Aim of the task: Please reproduce the passage of the forum thread about the 40k universe between "The whole point" and "what comes next.", inclusive.

Selected text:

########################################

After reading the first few books of the Horus Heresy and the overall view of the Great Crusade, it shows how the Imperium used to be so powerful, yet now teeters on destruction...:victory:


----------



## bitsandkits (Mar 18, 2008)

The whole point of the 40k universe is that it never really changes, its just a frame work for you the player to write your own take on the future, the imperium is just a stagnant backdrop its constantly in decline but also constantly expanding,ultimately its you the owner of the army and your friends that decide what happens next,why it happened and what comes next.
Besides GW will never make broad stroke changes because they are a company whos most sucessful game has been kicking around for 25 years and they have done very little to tamper with it. Im quite pleased that in the last couple of years GW has started to actually invent totally new units and vehicles instead of simply rehashing epic models.

########################################

Portion of a data file
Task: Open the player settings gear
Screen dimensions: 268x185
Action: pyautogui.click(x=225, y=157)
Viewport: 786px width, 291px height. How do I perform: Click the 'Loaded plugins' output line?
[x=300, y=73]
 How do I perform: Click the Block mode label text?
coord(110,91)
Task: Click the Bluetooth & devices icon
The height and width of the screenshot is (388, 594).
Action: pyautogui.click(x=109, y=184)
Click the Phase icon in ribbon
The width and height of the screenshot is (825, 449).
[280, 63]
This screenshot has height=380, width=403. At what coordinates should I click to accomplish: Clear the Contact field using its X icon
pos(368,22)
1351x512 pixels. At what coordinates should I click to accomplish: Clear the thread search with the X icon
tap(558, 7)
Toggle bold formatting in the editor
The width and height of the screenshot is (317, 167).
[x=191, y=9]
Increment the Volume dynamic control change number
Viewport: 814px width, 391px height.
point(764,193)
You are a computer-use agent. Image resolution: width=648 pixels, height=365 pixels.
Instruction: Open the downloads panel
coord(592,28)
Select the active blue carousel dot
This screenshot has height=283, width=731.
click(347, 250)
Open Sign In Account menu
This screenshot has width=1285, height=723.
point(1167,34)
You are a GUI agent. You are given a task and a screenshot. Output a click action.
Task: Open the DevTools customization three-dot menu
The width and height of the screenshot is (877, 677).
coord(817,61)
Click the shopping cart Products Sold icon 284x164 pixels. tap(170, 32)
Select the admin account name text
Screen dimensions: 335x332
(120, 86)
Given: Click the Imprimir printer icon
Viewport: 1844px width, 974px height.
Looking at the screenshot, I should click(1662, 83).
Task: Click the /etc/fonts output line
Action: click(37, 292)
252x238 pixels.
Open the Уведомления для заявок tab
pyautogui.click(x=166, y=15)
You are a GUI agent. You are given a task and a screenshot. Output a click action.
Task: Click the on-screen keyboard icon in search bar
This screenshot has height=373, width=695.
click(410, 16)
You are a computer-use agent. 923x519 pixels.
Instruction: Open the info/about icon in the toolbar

########################################

Complete answer:
The whole point of the 40k universe is that it never really changes, its just a frame work for you the player to write your own take on the future, the imperium is just a stagnant backdrop its constantly in decline but also constantly expanding,ultimately its you the owner of the army and your friends that decide what happens next,why it happened and what comes next.